The full set of entries must be copied exactly.
[Data]
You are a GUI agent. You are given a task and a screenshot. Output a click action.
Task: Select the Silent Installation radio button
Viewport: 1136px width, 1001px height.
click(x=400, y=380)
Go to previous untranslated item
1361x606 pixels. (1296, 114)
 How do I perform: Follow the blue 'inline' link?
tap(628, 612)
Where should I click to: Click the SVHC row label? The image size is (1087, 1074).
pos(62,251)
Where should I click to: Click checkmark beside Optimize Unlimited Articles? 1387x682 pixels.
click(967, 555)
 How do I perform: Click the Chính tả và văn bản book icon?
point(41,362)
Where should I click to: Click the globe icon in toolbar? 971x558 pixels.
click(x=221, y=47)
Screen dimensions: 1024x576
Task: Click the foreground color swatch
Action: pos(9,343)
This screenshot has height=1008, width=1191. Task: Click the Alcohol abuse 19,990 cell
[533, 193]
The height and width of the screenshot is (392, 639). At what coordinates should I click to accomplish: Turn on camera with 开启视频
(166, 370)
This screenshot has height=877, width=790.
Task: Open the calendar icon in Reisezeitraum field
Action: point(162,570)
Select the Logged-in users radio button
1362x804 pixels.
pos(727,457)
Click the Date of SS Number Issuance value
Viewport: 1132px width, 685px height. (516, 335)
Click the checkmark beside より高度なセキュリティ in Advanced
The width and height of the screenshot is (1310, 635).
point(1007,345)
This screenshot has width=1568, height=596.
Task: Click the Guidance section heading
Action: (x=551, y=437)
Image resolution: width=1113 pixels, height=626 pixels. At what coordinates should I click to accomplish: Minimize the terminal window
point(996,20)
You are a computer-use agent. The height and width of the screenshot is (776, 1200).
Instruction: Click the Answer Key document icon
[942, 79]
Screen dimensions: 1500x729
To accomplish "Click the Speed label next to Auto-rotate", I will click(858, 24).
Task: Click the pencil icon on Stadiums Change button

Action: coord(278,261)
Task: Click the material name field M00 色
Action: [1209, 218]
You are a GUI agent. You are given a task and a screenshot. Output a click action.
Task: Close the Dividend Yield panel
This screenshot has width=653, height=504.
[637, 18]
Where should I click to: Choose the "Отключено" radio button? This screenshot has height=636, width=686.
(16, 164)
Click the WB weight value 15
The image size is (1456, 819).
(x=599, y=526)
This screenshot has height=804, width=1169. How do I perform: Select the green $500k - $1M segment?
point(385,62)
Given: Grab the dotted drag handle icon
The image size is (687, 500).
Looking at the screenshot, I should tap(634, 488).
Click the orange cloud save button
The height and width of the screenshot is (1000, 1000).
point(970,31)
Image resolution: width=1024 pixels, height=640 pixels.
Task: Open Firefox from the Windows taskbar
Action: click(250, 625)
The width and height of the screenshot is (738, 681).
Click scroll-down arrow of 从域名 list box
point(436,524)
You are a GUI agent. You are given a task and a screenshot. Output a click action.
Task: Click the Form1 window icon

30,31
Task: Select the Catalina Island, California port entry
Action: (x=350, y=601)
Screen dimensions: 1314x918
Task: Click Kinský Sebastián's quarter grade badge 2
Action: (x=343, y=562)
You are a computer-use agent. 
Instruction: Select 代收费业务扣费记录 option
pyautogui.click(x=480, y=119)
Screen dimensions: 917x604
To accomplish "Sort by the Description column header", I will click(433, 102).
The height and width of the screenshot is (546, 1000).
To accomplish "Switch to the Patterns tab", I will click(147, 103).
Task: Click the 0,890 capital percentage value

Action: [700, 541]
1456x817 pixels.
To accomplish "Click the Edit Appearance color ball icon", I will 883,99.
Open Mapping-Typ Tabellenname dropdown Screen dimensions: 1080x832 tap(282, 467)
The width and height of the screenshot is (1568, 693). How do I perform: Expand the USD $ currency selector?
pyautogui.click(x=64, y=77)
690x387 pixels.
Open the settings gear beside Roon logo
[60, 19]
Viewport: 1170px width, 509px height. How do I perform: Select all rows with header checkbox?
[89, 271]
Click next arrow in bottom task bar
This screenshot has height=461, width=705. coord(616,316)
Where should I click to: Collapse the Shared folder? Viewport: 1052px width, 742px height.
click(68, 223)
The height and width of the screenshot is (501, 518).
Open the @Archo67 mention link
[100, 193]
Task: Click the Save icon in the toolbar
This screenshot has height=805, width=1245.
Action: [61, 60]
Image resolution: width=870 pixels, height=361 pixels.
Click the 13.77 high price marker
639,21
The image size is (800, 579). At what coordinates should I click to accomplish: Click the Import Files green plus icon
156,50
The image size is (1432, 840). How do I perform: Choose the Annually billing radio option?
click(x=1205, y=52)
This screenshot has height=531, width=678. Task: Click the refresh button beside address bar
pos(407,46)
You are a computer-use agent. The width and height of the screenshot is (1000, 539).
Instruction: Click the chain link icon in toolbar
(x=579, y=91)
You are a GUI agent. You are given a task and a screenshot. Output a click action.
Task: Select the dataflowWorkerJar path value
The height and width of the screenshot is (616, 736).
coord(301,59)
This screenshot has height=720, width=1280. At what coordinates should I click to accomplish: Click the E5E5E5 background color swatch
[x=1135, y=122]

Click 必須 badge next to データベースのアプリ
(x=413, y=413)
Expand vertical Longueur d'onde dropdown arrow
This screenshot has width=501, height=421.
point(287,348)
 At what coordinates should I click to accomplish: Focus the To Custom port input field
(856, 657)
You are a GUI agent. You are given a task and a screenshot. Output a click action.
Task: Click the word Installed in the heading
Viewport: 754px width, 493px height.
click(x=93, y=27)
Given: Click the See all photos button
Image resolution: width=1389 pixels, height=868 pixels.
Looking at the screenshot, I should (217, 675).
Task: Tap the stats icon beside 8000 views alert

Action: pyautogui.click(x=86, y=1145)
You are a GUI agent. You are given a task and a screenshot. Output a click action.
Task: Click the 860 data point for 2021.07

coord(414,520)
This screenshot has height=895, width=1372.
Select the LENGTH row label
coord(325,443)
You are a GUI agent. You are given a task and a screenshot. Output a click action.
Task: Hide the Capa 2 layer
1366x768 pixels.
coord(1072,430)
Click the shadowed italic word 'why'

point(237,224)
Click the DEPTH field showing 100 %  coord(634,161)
[/Data]
Answer box:
You are a GUI agent. You are given a task and a screenshot. Output a click action.
Task: Select the Silent Installation radio button
Viewport: 1136px width, 1001px height.
click(x=400, y=380)
Go to previous untranslated item
1361x606 pixels. (1296, 114)
 How do I perform: Follow the blue 'inline' link?
tap(628, 612)
Where should I click to: Click the SVHC row label? The image size is (1087, 1074).
pos(62,251)
Where should I click to: Click checkmark beside Optimize Unlimited Articles? 1387x682 pixels.
click(967, 555)
 How do I perform: Click the Chính tả và văn bản book icon?
point(41,362)
Where should I click to: Click the globe icon in toolbar? 971x558 pixels.
click(x=221, y=47)
Screen dimensions: 1024x576
Task: Click the foreground color swatch
Action: pos(9,343)
This screenshot has height=1008, width=1191. Task: Click the Alcohol abuse 19,990 cell
[533, 193]
The height and width of the screenshot is (392, 639). At what coordinates should I click to accomplish: Turn on camera with 开启视频
(166, 370)
This screenshot has height=877, width=790.
Task: Open the calendar icon in Reisezeitraum field
Action: point(162,570)
Select the Logged-in users radio button
1362x804 pixels.
pos(727,457)
Click the Date of SS Number Issuance value
Viewport: 1132px width, 685px height. (516, 335)
Click the checkmark beside より高度なセキュリティ in Advanced
The width and height of the screenshot is (1310, 635).
point(1007,345)
This screenshot has width=1568, height=596.
Task: Click the Guidance section heading
Action: (x=551, y=437)
Image resolution: width=1113 pixels, height=626 pixels. At what coordinates should I click to accomplish: Minimize the terminal window
point(996,20)
You are a computer-use agent. The height and width of the screenshot is (776, 1200).
Instruction: Click the Answer Key document icon
[942, 79]
Screen dimensions: 1500x729
To accomplish "Click the Speed label next to Auto-rotate", I will click(858, 24).
Task: Click the pencil icon on Stadiums Change button

Action: coord(278,261)
Task: Click the material name field M00 色
Action: [1209, 218]
You are a GUI agent. You are given a task and a screenshot. Output a click action.
Task: Close the Dividend Yield panel
This screenshot has width=653, height=504.
[637, 18]
Where should I click to: Choose the "Отключено" radio button? This screenshot has height=636, width=686.
(16, 164)
Click the WB weight value 15
The image size is (1456, 819).
(x=599, y=526)
This screenshot has height=804, width=1169. How do I perform: Select the green $500k - $1M segment?
point(385,62)
Given: Grab the dotted drag handle icon
The image size is (687, 500).
Looking at the screenshot, I should tap(634, 488).
Click the orange cloud save button
The height and width of the screenshot is (1000, 1000).
point(970,31)
Image resolution: width=1024 pixels, height=640 pixels.
Task: Open Firefox from the Windows taskbar
Action: click(250, 625)
The width and height of the screenshot is (738, 681).
Click scroll-down arrow of 从域名 list box
point(436,524)
You are a GUI agent. You are given a task and a screenshot. Output a click action.
Task: Click the Form1 window icon

30,31
Task: Select the Catalina Island, California port entry
Action: (x=350, y=601)
Screen dimensions: 1314x918
Task: Click Kinský Sebastián's quarter grade badge 2
Action: (x=343, y=562)
You are a computer-use agent. 
Instruction: Select 代收费业务扣费记录 option
pyautogui.click(x=480, y=119)
Screen dimensions: 917x604
To accomplish "Sort by the Description column header", I will click(433, 102).
The height and width of the screenshot is (546, 1000).
To accomplish "Switch to the Patterns tab", I will click(147, 103).
Task: Click the 0,890 capital percentage value

Action: [700, 541]
1456x817 pixels.
To accomplish "Click the Edit Appearance color ball icon", I will 883,99.
Open Mapping-Typ Tabellenname dropdown Screen dimensions: 1080x832 tap(282, 467)
The width and height of the screenshot is (1568, 693). How do I perform: Expand the USD $ currency selector?
pyautogui.click(x=64, y=77)
690x387 pixels.
Open the settings gear beside Roon logo
[60, 19]
Viewport: 1170px width, 509px height. How do I perform: Select all rows with header checkbox?
[89, 271]
Click next arrow in bottom task bar
This screenshot has height=461, width=705. coord(616,316)
Where should I click to: Collapse the Shared folder? Viewport: 1052px width, 742px height.
click(68, 223)
The height and width of the screenshot is (501, 518).
Open the @Archo67 mention link
[100, 193]
Task: Click the Save icon in the toolbar
This screenshot has height=805, width=1245.
Action: [61, 60]
Image resolution: width=870 pixels, height=361 pixels.
Click the 13.77 high price marker
639,21
The image size is (800, 579). At what coordinates should I click to accomplish: Click the Import Files green plus icon
156,50
The image size is (1432, 840). How do I perform: Choose the Annually billing radio option?
click(x=1205, y=52)
This screenshot has height=531, width=678. Task: Click the refresh button beside address bar
pos(407,46)
You are a computer-use agent. The width and height of the screenshot is (1000, 539).
Instruction: Click the chain link icon in toolbar
(x=579, y=91)
You are a GUI agent. You are given a task and a screenshot. Output a click action.
Task: Select the dataflowWorkerJar path value
The height and width of the screenshot is (616, 736).
coord(301,59)
This screenshot has height=720, width=1280. At what coordinates should I click to accomplish: Click the E5E5E5 background color swatch
[x=1135, y=122]

Click 必須 badge next to データベースのアプリ
(x=413, y=413)
Expand vertical Longueur d'onde dropdown arrow
This screenshot has width=501, height=421.
point(287,348)
 At what coordinates should I click to accomplish: Focus the To Custom port input field
(856, 657)
You are a GUI agent. You are given a task and a screenshot. Output a click action.
Task: Click the word Installed in the heading
Viewport: 754px width, 493px height.
click(x=93, y=27)
Given: Click the See all photos button
Image resolution: width=1389 pixels, height=868 pixels.
Looking at the screenshot, I should (217, 675).
Task: Tap the stats icon beside 8000 views alert

Action: pyautogui.click(x=86, y=1145)
You are a GUI agent. You are given a task and a screenshot. Output a click action.
Task: Click the 860 data point for 2021.07

coord(414,520)
This screenshot has height=895, width=1372.
Select the LENGTH row label
coord(325,443)
You are a GUI agent. You are given a task and a screenshot. Output a click action.
Task: Hide the Capa 2 layer
1366x768 pixels.
coord(1072,430)
Click the shadowed italic word 'why'

point(237,224)
Click the DEPTH field showing 100 %  coord(634,161)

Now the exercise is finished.